** START **

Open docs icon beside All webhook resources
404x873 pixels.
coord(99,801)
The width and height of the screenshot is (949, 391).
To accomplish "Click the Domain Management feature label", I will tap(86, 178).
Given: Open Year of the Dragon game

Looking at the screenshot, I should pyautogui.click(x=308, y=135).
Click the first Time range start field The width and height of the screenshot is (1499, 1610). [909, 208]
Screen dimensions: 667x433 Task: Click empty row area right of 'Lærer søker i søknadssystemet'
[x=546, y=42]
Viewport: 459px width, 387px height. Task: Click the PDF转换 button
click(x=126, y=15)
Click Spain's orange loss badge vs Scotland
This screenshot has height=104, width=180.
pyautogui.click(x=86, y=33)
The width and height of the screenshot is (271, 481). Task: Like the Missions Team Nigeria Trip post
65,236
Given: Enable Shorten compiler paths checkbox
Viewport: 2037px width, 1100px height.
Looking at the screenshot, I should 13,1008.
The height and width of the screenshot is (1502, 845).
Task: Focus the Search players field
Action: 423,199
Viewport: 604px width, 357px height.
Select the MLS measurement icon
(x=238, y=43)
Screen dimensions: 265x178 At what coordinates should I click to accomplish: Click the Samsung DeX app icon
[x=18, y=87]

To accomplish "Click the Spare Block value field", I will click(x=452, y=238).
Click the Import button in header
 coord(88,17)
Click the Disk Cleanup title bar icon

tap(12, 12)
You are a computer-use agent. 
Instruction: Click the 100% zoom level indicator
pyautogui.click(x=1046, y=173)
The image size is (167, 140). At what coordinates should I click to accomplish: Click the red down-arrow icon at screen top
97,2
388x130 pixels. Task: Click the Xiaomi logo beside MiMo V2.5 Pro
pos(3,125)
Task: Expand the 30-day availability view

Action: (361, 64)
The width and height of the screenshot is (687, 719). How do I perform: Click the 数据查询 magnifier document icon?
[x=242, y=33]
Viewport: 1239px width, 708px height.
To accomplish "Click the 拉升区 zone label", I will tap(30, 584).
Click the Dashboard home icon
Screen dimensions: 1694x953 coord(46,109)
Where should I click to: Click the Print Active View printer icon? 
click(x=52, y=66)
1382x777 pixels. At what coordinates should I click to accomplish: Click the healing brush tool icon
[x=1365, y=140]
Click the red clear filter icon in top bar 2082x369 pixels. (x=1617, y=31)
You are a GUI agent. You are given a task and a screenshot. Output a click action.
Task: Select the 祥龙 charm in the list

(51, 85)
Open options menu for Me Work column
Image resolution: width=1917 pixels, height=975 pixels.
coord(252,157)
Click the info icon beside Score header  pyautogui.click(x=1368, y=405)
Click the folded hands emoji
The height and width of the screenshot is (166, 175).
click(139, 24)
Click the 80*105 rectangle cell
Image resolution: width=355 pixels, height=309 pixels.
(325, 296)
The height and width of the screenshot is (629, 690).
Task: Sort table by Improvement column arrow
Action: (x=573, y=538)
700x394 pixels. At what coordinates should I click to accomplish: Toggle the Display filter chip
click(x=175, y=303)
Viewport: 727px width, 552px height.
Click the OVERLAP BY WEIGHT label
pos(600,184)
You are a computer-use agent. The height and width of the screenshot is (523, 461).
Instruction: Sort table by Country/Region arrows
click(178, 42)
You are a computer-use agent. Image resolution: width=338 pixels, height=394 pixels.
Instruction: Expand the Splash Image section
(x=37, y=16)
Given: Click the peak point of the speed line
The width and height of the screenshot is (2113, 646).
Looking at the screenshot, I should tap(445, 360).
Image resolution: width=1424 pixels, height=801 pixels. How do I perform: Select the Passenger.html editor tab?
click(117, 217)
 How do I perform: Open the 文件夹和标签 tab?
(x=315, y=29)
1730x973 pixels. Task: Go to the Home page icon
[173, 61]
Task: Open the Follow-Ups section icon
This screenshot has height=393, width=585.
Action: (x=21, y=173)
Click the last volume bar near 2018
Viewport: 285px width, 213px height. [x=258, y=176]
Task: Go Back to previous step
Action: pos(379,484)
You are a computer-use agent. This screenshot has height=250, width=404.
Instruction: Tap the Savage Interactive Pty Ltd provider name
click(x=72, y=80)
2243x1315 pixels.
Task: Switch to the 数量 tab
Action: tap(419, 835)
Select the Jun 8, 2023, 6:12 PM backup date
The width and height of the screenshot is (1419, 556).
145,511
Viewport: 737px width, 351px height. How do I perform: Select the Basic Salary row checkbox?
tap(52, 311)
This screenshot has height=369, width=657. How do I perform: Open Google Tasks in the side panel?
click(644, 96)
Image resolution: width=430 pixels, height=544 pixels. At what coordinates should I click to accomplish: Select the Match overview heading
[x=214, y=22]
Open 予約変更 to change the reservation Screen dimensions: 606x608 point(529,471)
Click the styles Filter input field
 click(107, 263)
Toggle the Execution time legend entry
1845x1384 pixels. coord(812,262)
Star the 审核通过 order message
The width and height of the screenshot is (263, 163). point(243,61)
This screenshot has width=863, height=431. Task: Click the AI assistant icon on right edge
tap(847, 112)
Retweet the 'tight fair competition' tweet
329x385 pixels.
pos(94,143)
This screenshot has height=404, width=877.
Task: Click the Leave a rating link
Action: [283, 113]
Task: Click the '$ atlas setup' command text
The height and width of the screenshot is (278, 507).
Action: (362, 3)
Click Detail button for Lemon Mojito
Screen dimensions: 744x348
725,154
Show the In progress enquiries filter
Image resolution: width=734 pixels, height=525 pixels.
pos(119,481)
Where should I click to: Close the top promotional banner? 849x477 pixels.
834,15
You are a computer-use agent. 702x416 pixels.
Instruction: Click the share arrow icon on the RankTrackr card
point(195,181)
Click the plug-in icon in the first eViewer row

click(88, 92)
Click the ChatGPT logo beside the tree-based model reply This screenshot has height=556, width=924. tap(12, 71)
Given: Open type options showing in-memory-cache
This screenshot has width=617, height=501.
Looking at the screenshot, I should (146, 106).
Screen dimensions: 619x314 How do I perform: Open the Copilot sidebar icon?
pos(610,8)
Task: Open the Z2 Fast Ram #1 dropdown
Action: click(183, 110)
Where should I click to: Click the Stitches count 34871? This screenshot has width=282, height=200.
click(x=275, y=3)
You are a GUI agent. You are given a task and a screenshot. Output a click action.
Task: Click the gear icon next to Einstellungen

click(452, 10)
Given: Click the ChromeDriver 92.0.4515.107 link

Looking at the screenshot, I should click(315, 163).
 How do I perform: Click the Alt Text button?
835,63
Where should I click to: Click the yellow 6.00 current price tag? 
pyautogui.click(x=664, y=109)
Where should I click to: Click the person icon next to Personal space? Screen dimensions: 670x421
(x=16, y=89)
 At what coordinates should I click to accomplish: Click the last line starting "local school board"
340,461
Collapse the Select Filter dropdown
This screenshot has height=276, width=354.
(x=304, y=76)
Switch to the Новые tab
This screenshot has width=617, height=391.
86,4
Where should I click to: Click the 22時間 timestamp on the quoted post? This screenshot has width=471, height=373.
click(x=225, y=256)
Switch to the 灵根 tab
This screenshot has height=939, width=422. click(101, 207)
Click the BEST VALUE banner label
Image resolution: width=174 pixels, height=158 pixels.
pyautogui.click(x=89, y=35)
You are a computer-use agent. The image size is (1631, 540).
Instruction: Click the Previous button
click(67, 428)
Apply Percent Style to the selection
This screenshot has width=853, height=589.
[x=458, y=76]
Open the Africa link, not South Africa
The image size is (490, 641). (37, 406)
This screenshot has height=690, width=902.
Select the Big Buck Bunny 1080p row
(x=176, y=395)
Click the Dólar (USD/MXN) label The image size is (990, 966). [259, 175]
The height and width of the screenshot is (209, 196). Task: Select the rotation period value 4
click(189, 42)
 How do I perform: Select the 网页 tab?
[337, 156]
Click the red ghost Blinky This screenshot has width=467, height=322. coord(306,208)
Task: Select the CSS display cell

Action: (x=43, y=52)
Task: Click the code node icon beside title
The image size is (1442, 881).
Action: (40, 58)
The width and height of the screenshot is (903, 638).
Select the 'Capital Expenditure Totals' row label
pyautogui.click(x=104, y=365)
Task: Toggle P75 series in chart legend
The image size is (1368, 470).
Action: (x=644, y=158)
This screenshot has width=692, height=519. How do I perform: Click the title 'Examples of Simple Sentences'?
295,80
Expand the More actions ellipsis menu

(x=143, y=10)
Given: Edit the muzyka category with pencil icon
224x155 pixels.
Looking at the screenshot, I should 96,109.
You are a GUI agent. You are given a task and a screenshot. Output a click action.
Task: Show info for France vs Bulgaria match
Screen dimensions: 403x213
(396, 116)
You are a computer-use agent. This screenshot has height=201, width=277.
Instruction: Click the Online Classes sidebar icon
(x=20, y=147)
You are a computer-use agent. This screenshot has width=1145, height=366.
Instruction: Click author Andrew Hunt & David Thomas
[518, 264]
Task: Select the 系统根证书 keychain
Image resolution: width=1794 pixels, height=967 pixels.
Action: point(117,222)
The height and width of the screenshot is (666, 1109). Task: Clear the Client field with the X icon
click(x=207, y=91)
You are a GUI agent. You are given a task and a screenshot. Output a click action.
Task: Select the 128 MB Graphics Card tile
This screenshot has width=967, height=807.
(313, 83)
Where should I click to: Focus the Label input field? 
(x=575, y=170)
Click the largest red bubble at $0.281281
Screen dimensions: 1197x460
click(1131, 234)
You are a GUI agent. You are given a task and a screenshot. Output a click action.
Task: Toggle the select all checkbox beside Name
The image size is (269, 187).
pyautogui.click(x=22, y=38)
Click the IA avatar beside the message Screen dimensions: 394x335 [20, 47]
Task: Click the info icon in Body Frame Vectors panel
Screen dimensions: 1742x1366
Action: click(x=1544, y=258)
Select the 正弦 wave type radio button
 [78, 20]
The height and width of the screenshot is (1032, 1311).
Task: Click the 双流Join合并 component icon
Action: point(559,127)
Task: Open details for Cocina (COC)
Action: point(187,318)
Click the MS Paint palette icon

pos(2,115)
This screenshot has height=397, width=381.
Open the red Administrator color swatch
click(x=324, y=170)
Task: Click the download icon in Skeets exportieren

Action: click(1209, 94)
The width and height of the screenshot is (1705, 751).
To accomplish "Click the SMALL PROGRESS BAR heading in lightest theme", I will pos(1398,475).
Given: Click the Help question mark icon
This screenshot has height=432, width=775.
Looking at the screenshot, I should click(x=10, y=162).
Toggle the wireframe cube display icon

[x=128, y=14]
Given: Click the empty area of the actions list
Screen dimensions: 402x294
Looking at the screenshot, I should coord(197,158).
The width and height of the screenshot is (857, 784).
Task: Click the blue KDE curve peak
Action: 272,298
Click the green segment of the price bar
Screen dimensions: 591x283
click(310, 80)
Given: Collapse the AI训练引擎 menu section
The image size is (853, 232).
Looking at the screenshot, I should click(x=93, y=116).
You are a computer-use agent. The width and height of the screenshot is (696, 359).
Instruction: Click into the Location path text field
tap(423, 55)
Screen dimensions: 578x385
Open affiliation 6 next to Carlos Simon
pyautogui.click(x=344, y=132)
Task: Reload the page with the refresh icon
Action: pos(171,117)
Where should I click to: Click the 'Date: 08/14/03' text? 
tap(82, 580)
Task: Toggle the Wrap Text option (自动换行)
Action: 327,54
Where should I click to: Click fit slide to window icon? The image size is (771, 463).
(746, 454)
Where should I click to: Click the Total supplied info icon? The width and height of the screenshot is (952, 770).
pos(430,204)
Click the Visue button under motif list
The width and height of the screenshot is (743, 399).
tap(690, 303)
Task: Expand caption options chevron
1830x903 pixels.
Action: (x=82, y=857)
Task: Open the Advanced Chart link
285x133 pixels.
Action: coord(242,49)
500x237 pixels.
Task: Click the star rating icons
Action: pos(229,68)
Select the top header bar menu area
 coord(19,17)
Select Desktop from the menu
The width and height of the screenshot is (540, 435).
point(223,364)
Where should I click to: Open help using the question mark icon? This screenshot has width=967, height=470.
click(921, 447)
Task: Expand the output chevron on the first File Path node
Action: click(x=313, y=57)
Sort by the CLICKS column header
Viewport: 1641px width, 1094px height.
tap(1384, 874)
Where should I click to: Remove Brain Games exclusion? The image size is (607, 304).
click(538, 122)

** END **

▶ _Stated problem_
Rewrite the data starting with the line that contains "Where should I click to: Click the Print" and going on through the line that contains "coord(252,157)", replacing "healing brush tool" with "clone stamp tool" and leaving everything else unchanged.

▶ _Exercise output_
Where should I click to: Click the Print Active View printer icon? 
click(x=52, y=66)
1382x777 pixels. At what coordinates should I click to accomplish: Click the clone stamp tool icon
[x=1365, y=140]
Click the red clear filter icon in top bar 2082x369 pixels. (x=1617, y=31)
You are a GUI agent. You are given a task and a screenshot. Output a click action.
Task: Select the 祥龙 charm in the list

(51, 85)
Open options menu for Me Work column
Image resolution: width=1917 pixels, height=975 pixels.
coord(252,157)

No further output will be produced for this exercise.